NAD recommended the advertiser discontinue challenged claims and testimonials related to comparative lift capacity, as well as claims that Mahindra is “#1 in customer Loyalty with a 98% rating of our owners likely to recommend Mahindra to friends and family,” and a testimonial segment related to a customer’s experience with John Deere.

NAD recommended that the advertiser discontinue its claim that Mahindra tractors are the “BEST VALUE.”  NAD did not recommend that the advertiser discontinue the portion of the

“Value Driven” testimonial in which the consumer states that “Mahindra gave me more for my money.”

NAD found that the advertiser’s statements that Mahindra tractors and utility vehicles are the “toughest” were puffery.  NAD, however, recommended that the advertiser discontinue the “True Workhorse” testimonial.

NAD determined that challenged video advertising did not reasonably convey an implied claim that Mahindra tractors are stronger than John Deere tractors.  NAD recommended, however, that the advertiser discontinue the question “What makes Mahindra Tractors better than other tractors?” followed by three claims about Mahindra Tractors which, in context, conveyed an implied message that a user can do more work faster with a Mahindra tractor than with other tractors, that a user can do more difficult work with a Mahindra tractor than with a comparable John Deere tractor, and that John Deere tractors cannot do professional work.

NAD determined that the advertiser had a reasonable basis for the claim that “Heavier, Sturdier Chassis=Rugged, CAST-IRON chassis (not aluminum) means more built in weight for greater traction, stability, control and SAFETY.”

The advertiser agreed to permanently discontinue claims that Mahindra is superior in “digging capacity” and that Mahindra is “#1 in Customer Satisfaction with a 97% rating.”  The voluntarily discontinued claims will be treated, for compliance purposes, as though NAD recommended their discontinuance and the advertiser agreed to comply.

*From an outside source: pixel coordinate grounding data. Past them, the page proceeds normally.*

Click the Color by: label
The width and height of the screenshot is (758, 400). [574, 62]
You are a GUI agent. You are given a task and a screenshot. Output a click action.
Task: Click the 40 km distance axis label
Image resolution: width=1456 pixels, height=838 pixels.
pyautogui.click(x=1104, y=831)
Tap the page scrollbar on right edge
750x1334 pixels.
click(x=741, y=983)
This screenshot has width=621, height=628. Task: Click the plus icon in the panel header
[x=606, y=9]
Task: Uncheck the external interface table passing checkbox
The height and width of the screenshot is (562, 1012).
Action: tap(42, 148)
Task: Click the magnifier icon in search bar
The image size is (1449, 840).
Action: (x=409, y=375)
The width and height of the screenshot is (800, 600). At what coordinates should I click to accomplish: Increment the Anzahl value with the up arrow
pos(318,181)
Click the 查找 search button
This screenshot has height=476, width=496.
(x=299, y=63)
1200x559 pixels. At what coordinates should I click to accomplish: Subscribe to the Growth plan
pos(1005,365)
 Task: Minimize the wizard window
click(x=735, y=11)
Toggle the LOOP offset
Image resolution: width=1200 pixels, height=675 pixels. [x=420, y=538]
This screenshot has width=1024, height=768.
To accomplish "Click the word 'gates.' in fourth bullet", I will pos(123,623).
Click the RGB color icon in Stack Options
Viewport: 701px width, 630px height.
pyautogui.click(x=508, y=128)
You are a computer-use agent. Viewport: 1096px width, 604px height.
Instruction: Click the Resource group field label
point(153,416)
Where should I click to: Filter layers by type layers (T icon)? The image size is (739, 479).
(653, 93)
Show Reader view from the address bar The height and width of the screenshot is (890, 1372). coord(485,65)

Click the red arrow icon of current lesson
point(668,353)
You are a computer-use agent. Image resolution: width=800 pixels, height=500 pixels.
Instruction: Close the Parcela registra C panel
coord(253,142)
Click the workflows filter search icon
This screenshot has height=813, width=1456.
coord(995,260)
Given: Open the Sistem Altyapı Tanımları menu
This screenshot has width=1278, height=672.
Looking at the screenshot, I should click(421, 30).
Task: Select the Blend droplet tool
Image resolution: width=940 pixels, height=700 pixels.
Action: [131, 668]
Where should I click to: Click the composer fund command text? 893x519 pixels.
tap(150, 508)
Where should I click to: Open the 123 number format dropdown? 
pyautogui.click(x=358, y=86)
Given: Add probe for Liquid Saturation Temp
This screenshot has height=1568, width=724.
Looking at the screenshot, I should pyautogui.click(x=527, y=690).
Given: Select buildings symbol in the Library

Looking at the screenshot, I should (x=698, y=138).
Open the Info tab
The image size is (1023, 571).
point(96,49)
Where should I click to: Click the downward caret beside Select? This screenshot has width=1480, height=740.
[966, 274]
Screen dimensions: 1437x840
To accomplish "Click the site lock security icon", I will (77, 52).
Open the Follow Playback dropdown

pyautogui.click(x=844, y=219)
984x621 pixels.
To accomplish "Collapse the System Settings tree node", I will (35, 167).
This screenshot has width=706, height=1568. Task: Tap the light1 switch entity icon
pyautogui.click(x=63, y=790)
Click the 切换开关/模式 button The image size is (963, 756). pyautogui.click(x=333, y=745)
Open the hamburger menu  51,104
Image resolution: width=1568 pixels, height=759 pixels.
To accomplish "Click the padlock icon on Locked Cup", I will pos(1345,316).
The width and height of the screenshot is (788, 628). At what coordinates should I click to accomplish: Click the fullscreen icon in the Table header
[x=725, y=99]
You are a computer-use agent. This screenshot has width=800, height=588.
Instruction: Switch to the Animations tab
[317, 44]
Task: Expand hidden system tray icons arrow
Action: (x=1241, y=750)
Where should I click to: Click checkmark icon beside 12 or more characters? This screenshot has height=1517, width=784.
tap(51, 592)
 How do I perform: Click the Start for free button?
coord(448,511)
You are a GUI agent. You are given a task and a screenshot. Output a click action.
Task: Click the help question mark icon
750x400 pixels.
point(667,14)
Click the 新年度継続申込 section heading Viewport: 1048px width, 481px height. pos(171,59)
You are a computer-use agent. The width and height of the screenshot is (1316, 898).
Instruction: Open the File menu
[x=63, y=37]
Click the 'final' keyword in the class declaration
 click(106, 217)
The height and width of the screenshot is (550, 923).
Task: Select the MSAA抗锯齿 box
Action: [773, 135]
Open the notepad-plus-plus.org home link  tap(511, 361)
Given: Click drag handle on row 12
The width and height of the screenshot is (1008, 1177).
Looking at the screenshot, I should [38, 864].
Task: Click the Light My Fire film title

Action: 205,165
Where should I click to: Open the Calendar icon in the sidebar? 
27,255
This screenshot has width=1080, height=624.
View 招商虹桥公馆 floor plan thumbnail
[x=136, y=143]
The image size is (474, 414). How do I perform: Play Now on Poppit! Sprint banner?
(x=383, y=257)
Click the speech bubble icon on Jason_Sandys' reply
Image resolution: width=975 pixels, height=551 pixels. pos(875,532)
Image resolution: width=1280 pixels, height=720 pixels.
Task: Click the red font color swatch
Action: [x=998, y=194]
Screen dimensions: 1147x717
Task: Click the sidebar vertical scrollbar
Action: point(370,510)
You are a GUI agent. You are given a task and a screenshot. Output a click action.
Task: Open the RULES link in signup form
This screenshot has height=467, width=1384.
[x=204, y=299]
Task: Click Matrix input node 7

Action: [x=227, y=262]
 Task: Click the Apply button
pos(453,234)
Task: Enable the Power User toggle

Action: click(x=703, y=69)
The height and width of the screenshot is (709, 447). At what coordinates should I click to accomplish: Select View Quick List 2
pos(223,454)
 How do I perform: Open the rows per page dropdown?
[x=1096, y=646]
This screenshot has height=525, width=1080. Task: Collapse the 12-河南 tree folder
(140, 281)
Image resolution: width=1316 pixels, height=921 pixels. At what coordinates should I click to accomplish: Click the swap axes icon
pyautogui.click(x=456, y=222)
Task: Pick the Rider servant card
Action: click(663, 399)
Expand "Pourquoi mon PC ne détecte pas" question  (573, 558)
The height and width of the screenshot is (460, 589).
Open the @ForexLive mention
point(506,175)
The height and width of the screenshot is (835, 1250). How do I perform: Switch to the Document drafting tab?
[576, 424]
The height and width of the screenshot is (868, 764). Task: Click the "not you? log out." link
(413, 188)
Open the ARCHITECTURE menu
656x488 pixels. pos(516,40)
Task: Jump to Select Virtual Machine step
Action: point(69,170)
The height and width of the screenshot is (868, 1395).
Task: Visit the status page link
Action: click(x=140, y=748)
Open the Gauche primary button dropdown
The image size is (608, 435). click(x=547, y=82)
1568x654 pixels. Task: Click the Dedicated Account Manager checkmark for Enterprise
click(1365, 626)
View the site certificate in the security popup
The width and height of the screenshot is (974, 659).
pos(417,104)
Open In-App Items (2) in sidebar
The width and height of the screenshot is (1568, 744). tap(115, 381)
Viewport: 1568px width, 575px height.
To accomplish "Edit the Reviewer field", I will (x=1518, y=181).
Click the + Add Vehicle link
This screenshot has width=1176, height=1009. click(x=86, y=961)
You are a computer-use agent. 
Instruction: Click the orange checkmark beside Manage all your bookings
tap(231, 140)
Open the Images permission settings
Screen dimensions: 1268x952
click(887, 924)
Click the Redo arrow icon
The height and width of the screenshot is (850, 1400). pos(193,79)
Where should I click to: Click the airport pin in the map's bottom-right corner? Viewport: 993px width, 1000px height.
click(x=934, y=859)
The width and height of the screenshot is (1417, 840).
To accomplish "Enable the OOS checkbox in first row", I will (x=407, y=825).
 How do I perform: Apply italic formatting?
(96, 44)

Mahindra USA, in its advertiser’s statement, said the company “intends to appeal NAD’s decision to the NARB. Although MUSA appreciates NAD’s careful review of MUSA’s claims, MUSA does believe that it has substantiated its claim that (i) it is the best-selling tractor in the world; (ii) it has the “best” and longest industry leading warranty; and (iii) Mahindra oils provide superior protection.”  The company said it “intends to comply with NAD’s other recommendations.”

Note: A recommendation by NAD to modify or discontinue a claim is not a finding of wrongdoing and an advertiser’s voluntary discontinuance or modification of claims should not be construed as an admission of impropriety. It is the policy of NAD not to endorse any company, product, or service. Decisions finding that advertising claims have been substantiated should not be construed as endorsements.